Rosalinda Celentano l’autolesionismo e quella cicatrice fatta con il bisturi perchè non riusciva a piangere

Si confessa rispondendo a tutte le domande di Francesca Fagnani nella prima puntata di Belve, Rosalinda Celentano. Tante cose le aveva già raccontate, altre le rivela per la prima volta. Ma le sue parole restano comunque molto forti, soprattutto se si parla di temi importanti. Uno di questi: l’autolesionismo. Rosalinda ne ha già parlato in passato, ha raccontato di come ha iniziato a tagliarsi e anche di quella cicatrice che porta sul viso. E’ lì, indelebile e le ricorda tutto quello che lei si è fatta. Nello studio di Rai 2 racconta di aver fatto anche un percorso di cura.

Rosalinda Celentano e l’autolesionismo: le sue parole a Belve

Rosalinda provando a spiegare il perchè dei tagli, spiega: “Io faccio fatica a piangere quindi il deturparmi la faccia , rovinarmi la faccia, vedere che usciva del sangue…L’ho fatto con un bisturi si, perchè se io faccio le cose le faccio sempre fatte bene” ha detto l’attrice rispondendo alle domande di Francesca Fagnani. Il dolore era più forte quello dello spirito era talmente forte che quello fisico era meno, quindi nella mia testa sbagliata, io mi tagliavo per farmi…per come un po’ se stessi piangendo.
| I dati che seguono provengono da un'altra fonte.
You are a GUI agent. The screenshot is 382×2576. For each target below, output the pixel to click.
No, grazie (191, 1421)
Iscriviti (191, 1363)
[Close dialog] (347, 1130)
C’è stato un momento in cui non credevo più a niente. Avevo paura di fare il salto. Ma non avevo paura di morire, avevo paura della vita. Fino a tre anni fa la morte è stata la mia vera compagna” ha detto Rosalinda.

Dichiarazioni molto forti anche in merito al tumore che Rosalinda ha avuto e al suo rapporto appunto, con la morte.  “ Le sono state asportate le ovaie e l’utero. Lei ha detto di no. Perché?“. “Per me è stata una liberazione pazzesca“, è la risposta di Rosalinda. “Quando invece è stato il tumore a mettere a rischio la sua vita, e non è stata lei a cercare la morte, ha avuto paura?”. “No, perché era ancora il periodo in cui io volevo morire. L’ho avuto a 47 anni, quindi a 47 anni ancora io e la morte danzavamo. E quindi quando mi è stato diagnosticato io sono scoppiata a ridere: una liberazione”.